=== TRY IT ===
Copy the lines exactly as they appear, starting with the first line of the records and ending with the line that contains "Given: Open the Global".

PROVIDED MATERIAL below:

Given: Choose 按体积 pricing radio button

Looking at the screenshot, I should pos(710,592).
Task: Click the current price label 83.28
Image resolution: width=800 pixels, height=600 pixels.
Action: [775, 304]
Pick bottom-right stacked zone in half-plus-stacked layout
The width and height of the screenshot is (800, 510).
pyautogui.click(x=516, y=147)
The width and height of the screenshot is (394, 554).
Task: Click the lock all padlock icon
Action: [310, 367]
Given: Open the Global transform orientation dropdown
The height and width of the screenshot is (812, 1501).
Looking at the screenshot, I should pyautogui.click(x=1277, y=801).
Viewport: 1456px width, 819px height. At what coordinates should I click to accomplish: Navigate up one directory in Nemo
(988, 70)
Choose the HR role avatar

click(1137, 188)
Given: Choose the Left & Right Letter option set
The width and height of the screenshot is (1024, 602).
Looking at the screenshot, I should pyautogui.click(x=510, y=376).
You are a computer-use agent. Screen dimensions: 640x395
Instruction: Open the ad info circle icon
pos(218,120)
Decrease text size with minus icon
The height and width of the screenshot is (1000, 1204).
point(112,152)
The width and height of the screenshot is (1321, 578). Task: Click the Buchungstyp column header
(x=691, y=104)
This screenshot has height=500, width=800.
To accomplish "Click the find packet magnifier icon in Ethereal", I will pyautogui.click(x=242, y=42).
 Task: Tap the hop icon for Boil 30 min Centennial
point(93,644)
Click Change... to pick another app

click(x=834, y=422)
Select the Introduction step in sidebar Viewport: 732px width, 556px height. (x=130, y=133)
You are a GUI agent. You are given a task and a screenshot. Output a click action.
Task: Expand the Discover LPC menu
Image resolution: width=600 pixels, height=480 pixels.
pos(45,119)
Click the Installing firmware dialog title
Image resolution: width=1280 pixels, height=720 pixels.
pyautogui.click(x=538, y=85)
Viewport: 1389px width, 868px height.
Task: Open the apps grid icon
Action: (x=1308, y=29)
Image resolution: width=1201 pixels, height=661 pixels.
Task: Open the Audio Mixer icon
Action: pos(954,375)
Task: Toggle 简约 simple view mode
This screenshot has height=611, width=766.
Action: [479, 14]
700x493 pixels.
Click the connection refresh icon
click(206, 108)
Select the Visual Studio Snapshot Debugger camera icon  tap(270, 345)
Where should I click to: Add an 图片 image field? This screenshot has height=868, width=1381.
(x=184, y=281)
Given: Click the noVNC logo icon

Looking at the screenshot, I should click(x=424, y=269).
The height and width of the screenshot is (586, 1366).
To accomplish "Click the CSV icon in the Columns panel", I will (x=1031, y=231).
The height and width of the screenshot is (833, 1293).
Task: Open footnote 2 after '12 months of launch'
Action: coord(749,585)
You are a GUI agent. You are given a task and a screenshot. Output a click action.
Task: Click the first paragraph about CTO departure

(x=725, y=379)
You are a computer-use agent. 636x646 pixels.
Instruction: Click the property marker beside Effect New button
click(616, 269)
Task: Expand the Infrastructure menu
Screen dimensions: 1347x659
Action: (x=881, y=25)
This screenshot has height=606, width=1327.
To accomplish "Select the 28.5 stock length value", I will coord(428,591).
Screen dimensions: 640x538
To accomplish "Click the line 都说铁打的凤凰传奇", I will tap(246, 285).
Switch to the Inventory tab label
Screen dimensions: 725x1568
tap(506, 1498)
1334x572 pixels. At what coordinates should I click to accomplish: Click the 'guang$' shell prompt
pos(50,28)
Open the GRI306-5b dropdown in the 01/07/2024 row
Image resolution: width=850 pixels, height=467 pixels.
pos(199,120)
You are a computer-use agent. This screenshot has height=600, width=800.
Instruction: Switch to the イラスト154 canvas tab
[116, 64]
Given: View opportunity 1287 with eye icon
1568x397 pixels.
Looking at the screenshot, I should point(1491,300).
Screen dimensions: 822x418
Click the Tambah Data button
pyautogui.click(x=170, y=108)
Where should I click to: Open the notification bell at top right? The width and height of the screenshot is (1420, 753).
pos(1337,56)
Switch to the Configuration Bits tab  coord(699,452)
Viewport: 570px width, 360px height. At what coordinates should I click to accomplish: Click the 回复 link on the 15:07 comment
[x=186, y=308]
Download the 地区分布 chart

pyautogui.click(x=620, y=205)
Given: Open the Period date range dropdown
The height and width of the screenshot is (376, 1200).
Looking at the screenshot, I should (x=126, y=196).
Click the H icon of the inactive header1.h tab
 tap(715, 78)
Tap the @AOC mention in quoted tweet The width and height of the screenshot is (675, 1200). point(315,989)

End of PROVIDED MATERIAL.

=== EXERCISE OUTPUT ===
Given: Choose 按体积 pricing radio button

Looking at the screenshot, I should pos(710,592).
Task: Click the current price label 83.28
Image resolution: width=800 pixels, height=600 pixels.
Action: [775, 304]
Pick bottom-right stacked zone in half-plus-stacked layout
The width and height of the screenshot is (800, 510).
pyautogui.click(x=516, y=147)
The width and height of the screenshot is (394, 554).
Task: Click the lock all padlock icon
Action: [310, 367]
Given: Open the Global transform orientation dropdown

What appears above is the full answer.